La ministre du Tourisme et des Langues officielles, Mélanie Joly, se défend d'avoir versé dans la partisanerie en attaquant à la fois les conservateurs d'Andrew Scheer à la Chambre des communes et le gouvernement de Doug Ford en Ontario pour les coupes dans les services en français dans cette province.

Si elle a décidé de mettre « les gants de boxe » dans ce dossier, c'est parce que le respect des droits linguistiques des minorités de langues officielles est un enjeu d'ordre national qui doit interpeller tous les acteurs de la scène politique fédérale, a affirmé la ministre.

Dans une entrevue accordée à La Presse, elle a aussi confié que certains députés conservateurs l'avaient même discrètement encouragée à maintenir la pression sur leur chef Andrew Scheer pour qu'il exerce à son tour des pressions sur le gouvernement de Doug Ford afin qu'il recule.

Des prises de position irritantes

Les multiples sorties de Mme Joly dénonçant les coupes du gouvernement Ford et invitant Andrew Scheer à condamner un allié politique sur la scène provinciale ont fait rager plusieurs conservateurs à Ottawa, et ces derniers ne se sont donc pas gênés pour l'accuser de se livrer à des jeux politiques sur une question aussi délicate que les droits linguistiques.

M. Scheer a riposté aux attaques de Mme Joly en disant : « Jamais je n'aurais fait de telles compressions. » Il a invité le gouvernement Trudeau à proposer des solutions concrètes pour assurer l'épanouissement des francophones en Ontario.

Protéger les droits linguistiques

Loin de faire amende honorable dans ce dossier, la ministre Joly estime qu'il est de son devoir, en tant ministre responsable des langues officielles, d'exercer de telles pressions pour protéger les droits linguistiques des Franco-Ontariens.

« C'est un argument très faible de dire que c'est de la partisanerie.
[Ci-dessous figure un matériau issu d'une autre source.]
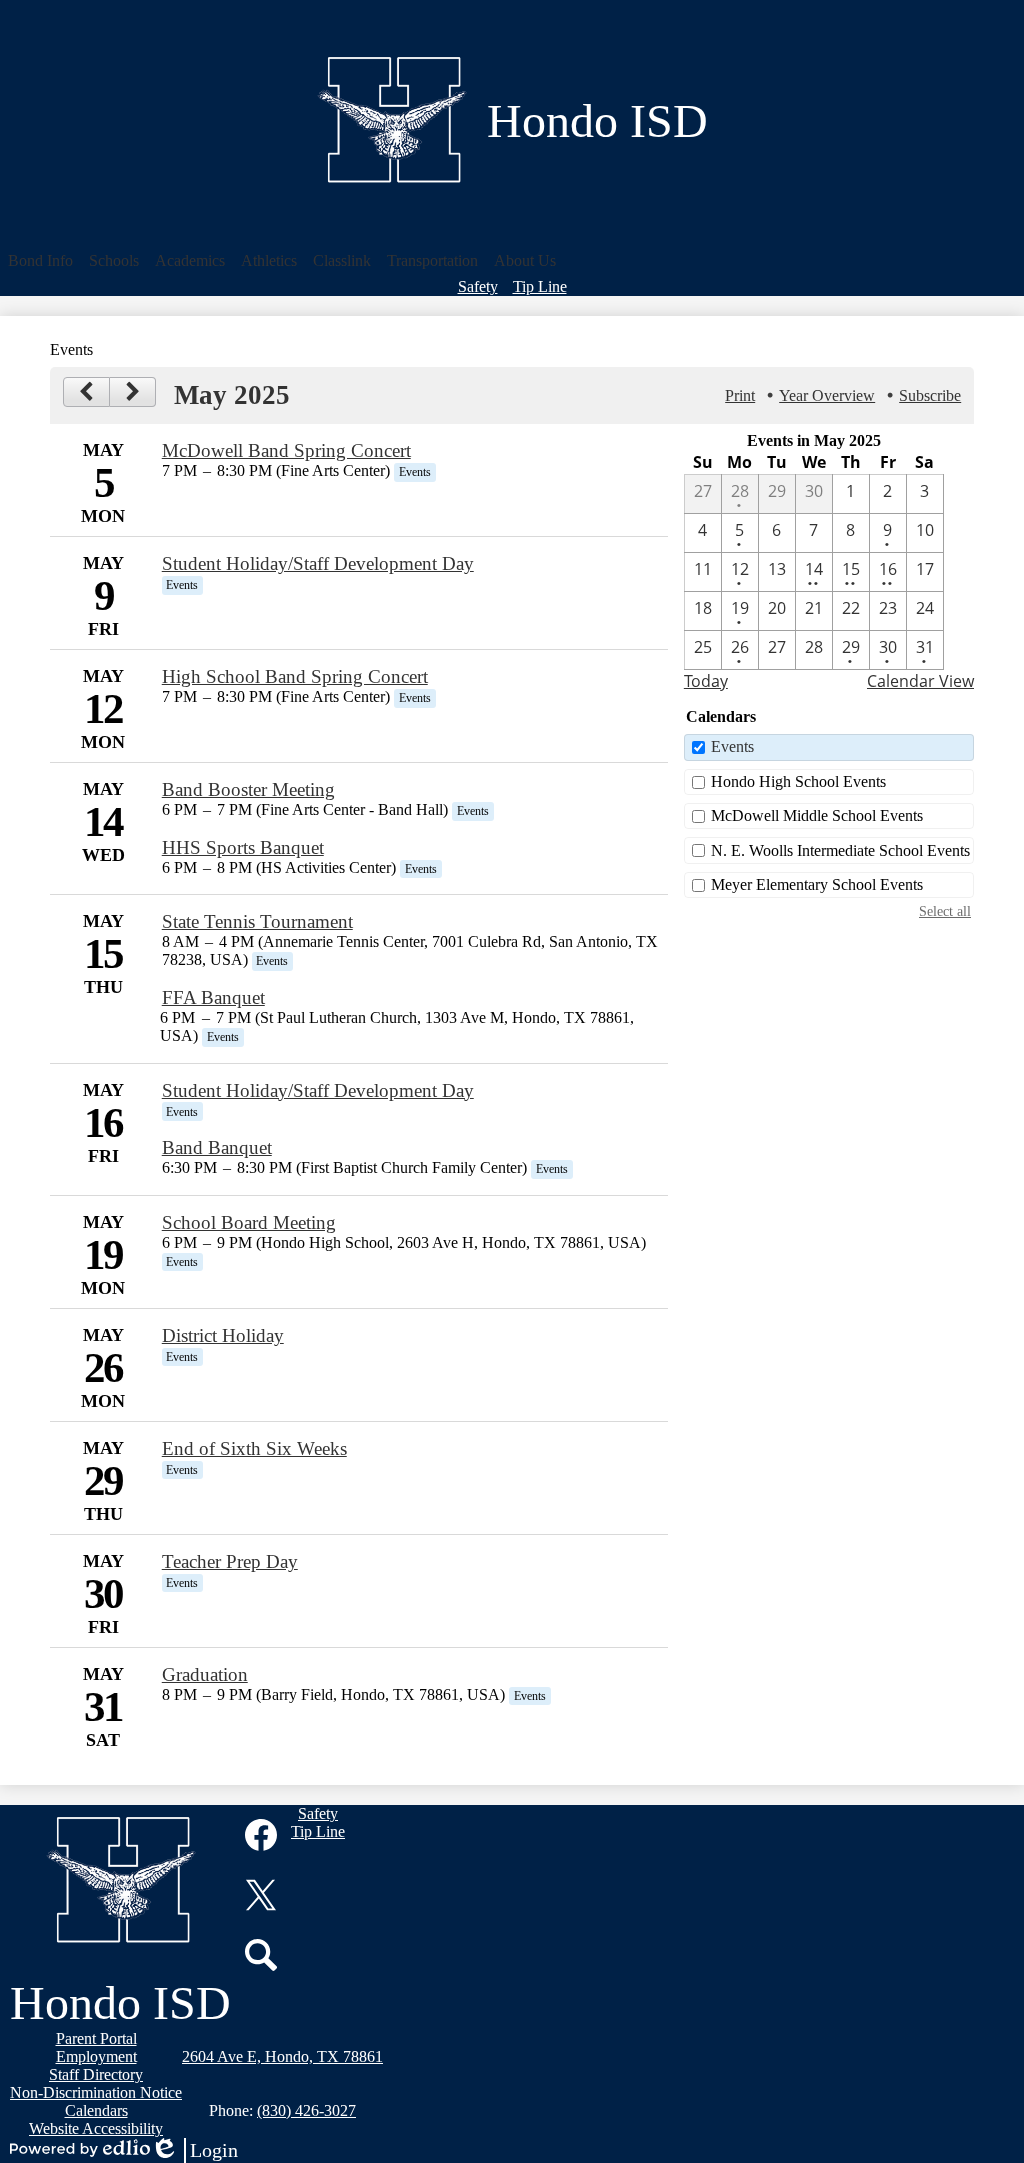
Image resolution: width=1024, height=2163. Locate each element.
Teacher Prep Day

Parce que la décision, elle, a été prise dans l'arène politique. C'est une décision politique. Donc, il y a deux façons de régler cette situation pour faire en sorte que Doug Ford fasse marche arrière : c'est la pression politique et les recours devant les tribunaux. Je suis dans l'arène politique et je vais continuer de faire des pressions », a dit la ministre.

« C'est une question de principe. Et en coulisses, il y a plusieurs conservateurs qui m'ont dit : ‟Continue." Toute cette affaire les a rendus mal à l'aise », a-t-elle ajouté.

Invoquant la précarité des finances publiques, le gouvernement Ford a provoqué une crise linguistique le mois dernier en mettant la hache dans le projet de création de l'Université de l'Ontario français, alors qu'il était sur le point d'aboutir, et en abolissant le Commissariat aux services en français, créé il y a huit ans.

Un « enjeu national » 

Après avoir encaissé une avalanche de critiques, le gouvernement Ford a en partie fait marche arrière une semaine plus tard. Il a annoncé le maintien du poste de commissaire aux services en français, mais sous la houlette de l'ombudsman de la province, et il a ouvert la porte au financement de l'Université de l'Ontario français, mais seulement quand les finances de la province le permettront. Les militants franco-ontariens ont jugé ces concessions insuffisantes.

« Le fait de dire que c'est de compétence provinciale et qu'on ne peut pas se mêler de ce dossier, cela démontre à quel point les conservateurs ne reconnaissent pas que le gouvernement fédéral a un rôle à jouer pour préserver les communautés. Il y a eu des politiques au cours des 100 dernières années dans plusieurs provinces pour assimiler les francophones. Donc, quand on dit que c'est de compétence provinciale, c'est le meilleur argument pour baisser les bras. C'est pour cela que c'est inacceptable. Ce n'est pas de compétence provinciale. C'est un enjeu national », a affirmé Mme Joly.